Our partnership agreement provides that if a law is enacted or existing law is modified or interpreted in a manner that subjects us to taxation as a corporation or otherwise subjects us to entity-level taxation for federal, state or local income tax purposes, then the minimum quarterly distribution amount and the target distribution amount will be adjusted to reflect the impact of that law on us.

The tax treatment of publicly traded partnerships or an investment in our units could be subject to potential legislative, judicial or administrative changes and differing interpretations, possibly on a retroactive basis.

The present U.S. federal income tax treatment of publicly traded partnerships, including us, or an investment in our common units, may be modified by administrative, legislative or judicial interpretation at any time.

At the federal level, members of Congress and the President of the United States have periodically considered substantive changes to the existing U.S. tax laws that would have affected certain publicly traded partnerships, including the elimination of partnership tax treatment for publicly traded partnerships. At the state level, because of widespread state budget deficits and other reasons, several states are evaluating ways to subject partnerships to entity-level taxation through the imposition of state income, franchise and other forms of taxation.

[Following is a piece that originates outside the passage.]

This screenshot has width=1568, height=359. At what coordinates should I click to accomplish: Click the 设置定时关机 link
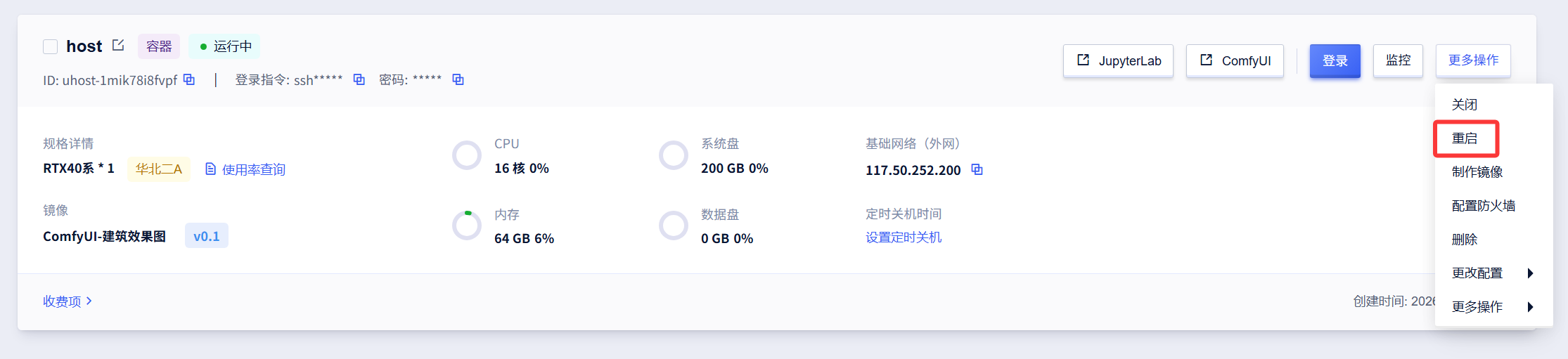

For example, we are required to pay a Texas margin tax at a maximum effective rate of 0.525% of our gross income apportioned to Texas in the prior year. Imposition of any such tax on us by any other state will reduce the cash available for distribution to our unitholders.

Any modification to the tax laws and interpretations thereof may or may not be applied retroactively and could make it more difficult or impossible to meet the exception pursuant to which we are treated as a partnership for U.S. federal income tax purposes that is not taxable as a corporation, affect or cause us to change our business activities, affect the tax considerations of an investment in us, change the character or treatment of portions of our income and adversely affect an investment in our common units. We are unable to predict whether any of these changes or other proposals will ultimately be enacted. Any such changes could negatively impact the value of an investment in our common units.

On January 24, 2017, the U.S. Department of the Treasury issued final regulations (the “Final Regulations”) regarding qualifying income under Section 7704(d)(1)(E) of the Code which relates to the qualifying income exception upon which we rely for partnership tax treatment. The Final Regulations apply to income earned in a taxable year beginning on or after January 19, 2017. The Final Regulations include “reserved” paragraphs for fertilizer and hedging, which the U.S. Department of the Treasury plans to address in future proposed and final Treasury regulations (“Treasury regulations”). The Final Regulations provide for a ten year transition period during which certain taxpayers that either obtained a favorable private letter ruling or treated income under a reasonable interpretation of the statute or prior proposed regulations as qualifying income may continue to treat such income as qualifying income. We have obtained favorable private letter rulings from the IRS in the past as to what constitutes “qualifying income” within the meaning of Section 7704(d)(1)(E) of the Code and we expect to rely upon these private letter rulings for purposes of the ten year transition rule contained in the Final Regulations. With respect to some of these private letter rulings, the income that we derived from certain affected activities will be treated as qualifying income only until the end of the ten year transition period. Thus, at this time and through the transition period, we believe that the Final Regulations will not significantly impact the amount of our gross income that we are able to treat as qualifying income.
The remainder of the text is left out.